Maynard's treatments were interrupted on November 30, when he was admitted to the hospital after suffering from hallucinations accompanied with fever. He was diagnosed with a viral infection and pneumonia. Maynard's health rapidly declined. He was placed in isolation, pumped with antibiotics and units of blood, and was again placed on TPN. On December 4, Mr. Lewis was found to be in extreme pain, most probably as a result of constipation. An ultrasound noted several plugs in his bowels and on December 5, his bowels were flushed. He was discharged on December 7. On December 10 he received his second chemotherapy treatment. Since his treatments began, the fluid has not returned to his abdominal cavity. The last paracentesis was on December 23, 2003. Since the diagnosis, Maynard has received over 10 pints of blood.
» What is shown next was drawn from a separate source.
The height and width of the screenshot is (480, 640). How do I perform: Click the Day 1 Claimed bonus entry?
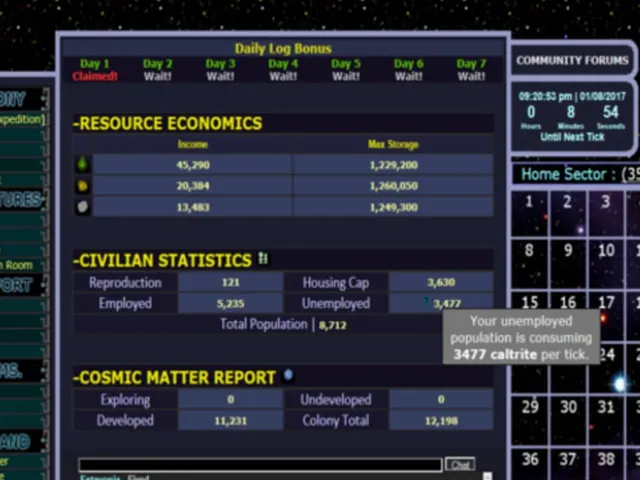(95, 70)
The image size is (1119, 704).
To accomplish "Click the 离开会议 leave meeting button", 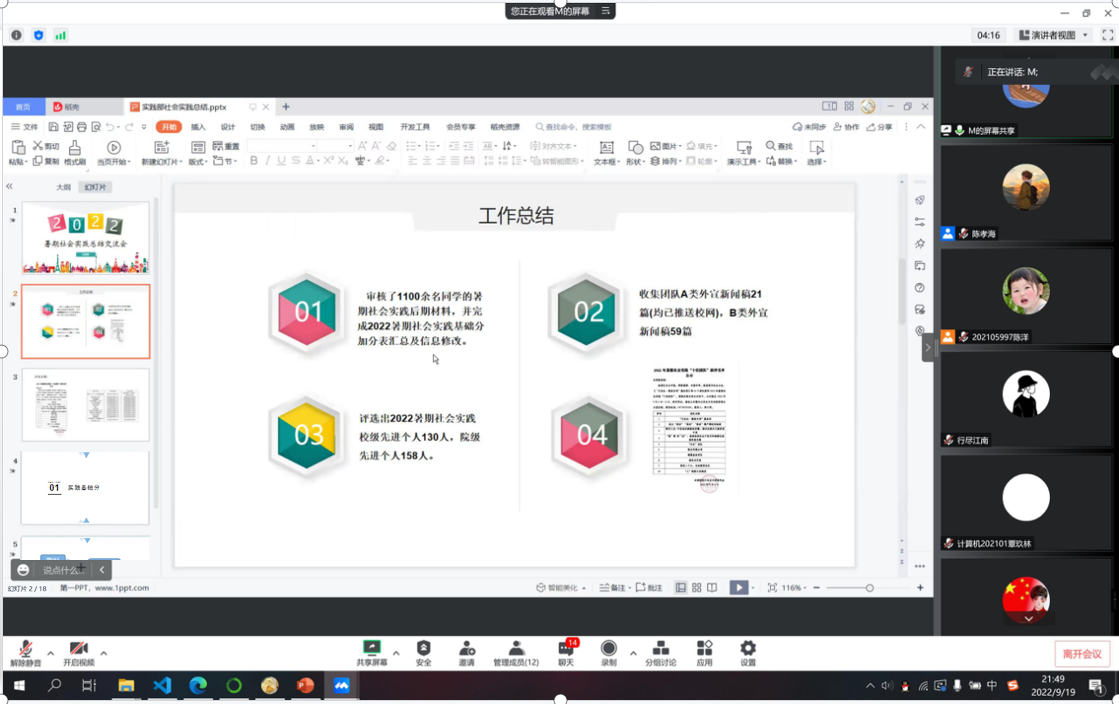I will (x=1081, y=654).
Maynard plans to continue chemotherapy treatments as long as he can. However, the side effects of chemotherapy have been debilitating for Maynard. He requires constant medication to combat the nausea. Neurological damage to a nerve in his lower right leg has caused his right front foot to droop. He now wears a foot brace to keep from tripping. The fatigue, depression and constant anxiety of knowing that he has an incurable disease has become a living nightmare for him. But he states affirmatively that he will continue to fight his cancer.

On March 24, Maynard met with an audiologist, he was losing his hearing. The doctors discovered nerve damage and Maynard now wears hearing aides.

He says he is ready to "whip it!" using any and all possible treatments available, as these are "the only chance I have." Maynard says he's not afraid to die, he is "just not ready to die. I got too many things I'd like to do in my life."

It is hard to reconcile the past and present of Maynard Lewis: a man who just a short while ago was the picture of health, forming the base of a ski pyramid, bearing the weight of his family on his shoulders, now struggles to walk with a foot brace and hearing loss. He desperately clings to the hope that if he sticks to his grueling treatment, he will buy some time, and in that time new and better treatments will come. He believes that if he just keeps getting back up, eventually he'll be back in the sun, on skis, on the water. We are pulling for you, Maynard.